Diagnosing actinomycosis

In its initial stages, actinomycosis can be a challenging condition to diagnose correctly because it shares symptoms with other more common conditions. It’s often only discovered during tests or surgery to check for other conditions.

For example, many cases of actinomycosis are detected when biopsies are carried out to check for cancer. A biopsy is where a small tissue sample is removed so it can be examined under a microscope.

Actinomycosis can usually be more confidently diagnosed in its later stages, after the sinus tracts have appeared in the surface of the skin.

This is because the sulphur granules produced by the sinus tracts during an actinomycosis infection have a distinctive shape that can be identified under a microscope.

Treating actinomycosis

Actinomycosis usually responds well to treatment, which involves taking a long-term course of antibiotics.

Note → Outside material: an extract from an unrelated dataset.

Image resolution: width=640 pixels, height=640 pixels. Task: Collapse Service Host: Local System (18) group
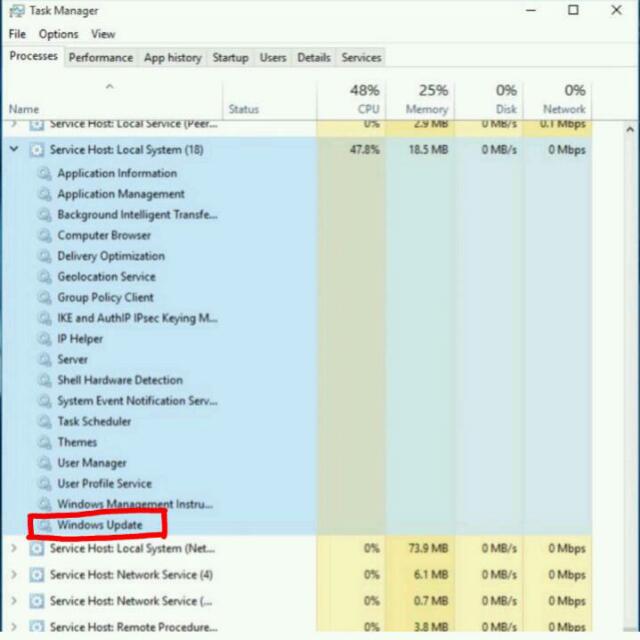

An initial course of antibiotic injections is usually recommended for 2 to 6 weeks, followed by antibiotic tablets for another 6 to 12 months.

A nurse should be able to teach you how to administer antibiotic injections at home so you don’t need to stay in hospital for the duration of the course.

The preferred antibiotics for treating actinomycosis are benzylpenicillin, which is used for the antibiotic injections, and amoxicillin tablets.

In some cases, other bacteria are also present and more than one antibiotic or other antibiotics will need to be given.

Side effects of these antibiotics include:

  • diarrhoea
  • nausea (feeling sick)
  • skin rash
  • increased vulnerability to fungal infections, such as oral thrush (a fungal infection that occurs in the mouth)

If you’re allergic to penicillin, alternative antibiotics such as tetracycline or erythromycin can be used.

Read more about antibiotics.


In some cases, minor surgery may be required to repair the damaged tissue and drain pus out of the abscesses.

Complications of actinomycosis

Abscesses that develop as a result of actinomycosis may form in many parts of your body, including your lungs. They can spread easily from one part of your body to another.

If the original site of the infection is located in the skin of your face, it may spread to nearby parts of your body, such as your scalp or ears.

If the original site of the infection is your mouth, it may spread to your tongue, larynx (voicebox), trachea (windpipe) and salivary glands, and the tubes that connect your throat to your nose.

If the infection spreads to your brain, a brain abscess could develop.

Preventing actinomycosis

Most cases of oral actinomycosis occur as a result of poor dental hygiene. This means practising good dental hygiene is the best way to prevent actinomycosis.